Walaupun ketidakstabilan dinding dada menimbulkan gerakan paradoksal dari dinding
dada pada saat inspirasi dan ekspirasi, defek ini saja tidak akan menimbulkan hipoksia. Hipoksia
pada penderita ini terutama disebabkan oleh nyeri hebat yang mengakibatkan gerakan dinding
dada menjadi tertahan saat bernapas, sehingga mengganggu mekanisme bernapas, dan cedera
jaringan paru itu sendiri.
Diagnosis
Falil chest mungkin tidak terlihat pada awalnya, karena splinting (terbelat) dengan
dinding dada. Gerakan pernapasan menjadi buruk dan toraks bergerak secara asimetris dan tidak
terkoordinasi. Palpasi gerakan pernapasan yang abnormal dan krepitasi iga atau fraktur tulang
rawan membantu diagnosis. Dengan foto toraks akan lebih jelas karena akan terlihat fraktur iga
yang multiple, akan tetapi terpisahnya sendi costochondral tidak akan terlihat. Pemeriksaan
analisis gas darah yang menunjukkan hipoksia akibat kegagalan pernapasan, juga membantu
dalam diagnosis Flail Chest.
Terapi
Terapi awal yang diberikan adalah pemberian ventilasi yang adekuat dan oksigen yang
dilembabkan. Pencegahan hipoksia merupakan hal penting pada penderita trauma, dan intubasi
serta ventilasi untuk waktu singkat mungkin diperlukan, sampai diagnosis dan pola cedera yang
terjadi pada penderita tersebut lengkap. Tapi tidak semua penderita membutukan bantuan
ventilator.
Berikutnya adalah resusitasi cairan, bila tidak ditemukan syok maka pemberian cairan
kristaloid intravena harus lebih berhati-hati untuk mencegah kelebihan pemberian cairan.

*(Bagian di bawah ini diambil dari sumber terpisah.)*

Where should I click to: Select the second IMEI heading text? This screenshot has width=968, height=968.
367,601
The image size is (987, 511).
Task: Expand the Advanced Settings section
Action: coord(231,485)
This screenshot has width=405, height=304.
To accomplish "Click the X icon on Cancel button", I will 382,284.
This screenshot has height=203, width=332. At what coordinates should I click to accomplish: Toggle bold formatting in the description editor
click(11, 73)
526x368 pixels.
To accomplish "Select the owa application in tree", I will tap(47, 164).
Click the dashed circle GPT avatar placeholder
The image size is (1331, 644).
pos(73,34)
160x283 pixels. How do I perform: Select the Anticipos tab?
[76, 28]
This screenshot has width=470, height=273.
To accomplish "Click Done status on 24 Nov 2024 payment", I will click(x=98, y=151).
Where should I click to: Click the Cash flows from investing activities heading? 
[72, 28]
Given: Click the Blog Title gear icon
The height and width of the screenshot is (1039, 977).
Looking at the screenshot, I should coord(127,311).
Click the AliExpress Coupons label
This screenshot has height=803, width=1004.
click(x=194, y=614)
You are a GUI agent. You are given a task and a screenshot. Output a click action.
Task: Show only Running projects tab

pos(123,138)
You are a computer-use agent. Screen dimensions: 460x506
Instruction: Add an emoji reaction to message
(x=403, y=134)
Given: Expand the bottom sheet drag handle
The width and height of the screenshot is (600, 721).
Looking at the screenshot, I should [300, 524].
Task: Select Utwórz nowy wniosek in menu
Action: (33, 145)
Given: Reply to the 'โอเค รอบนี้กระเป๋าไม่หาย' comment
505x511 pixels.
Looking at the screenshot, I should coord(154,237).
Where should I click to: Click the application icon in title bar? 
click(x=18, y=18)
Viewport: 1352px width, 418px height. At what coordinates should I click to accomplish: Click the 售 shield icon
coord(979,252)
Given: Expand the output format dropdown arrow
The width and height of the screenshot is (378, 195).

Kerusakan parenkim paru pada flail chest akan sangat sensitive terhadap kekurangan ataupun
kelebihan cairan. Pengukuran yang lebih spesifik harus dilakukan agar pemberia cairan benar-
benar optimal.
Terapi definitif ditujukan untuk mengembangkan paru-paru dan berupa oksigenasi yang
cukup serta pemberian cairan dan analgesia untuk memperbaiki ventilasi. Nyeri harus
dihilangkan untuk menjamin pernapasan yang baik atau mencegah pneumonia akibat gerak
napas tidak memadai dan terganggunya batuk karena nyeri. Jika pemberian analgesik tidak
menghilangkan nyeri maka harus diberikan anastesi blok interkostal yang meliputi segmen di
kaudal dan cranial iga yang patah.
Pemasangan bidai rekat (adhesive strapping) tak ada manfaatnya walaupun memberikan
rasa aman pada penderita. Bidai ini akan mengganggu pengembangan rongga dada, gerakan
napas, dan menyebabkan dermatitis, sedangkan dalam mengurangi nyeri tidak lebih efektif
dibandingkan dengan analgesik. Jarang ditemukan dislokasi karena iga terbungkus perios kuat
dan otot. Karena tulang iga memiliki perdarahan yang baik, maka penyembuhan dan penyatuan
tulang biasanya berlangsung cepat dan tanpa halangan atau penyulit.
Penyulit
Penyulit yang mungkin dapat ditemukan seperti pneumonia, pneumotoraks, dan
hemotoraks. Pneumonia dapat disebabkan oleh ganggua gerak napas dan gangguan batuk.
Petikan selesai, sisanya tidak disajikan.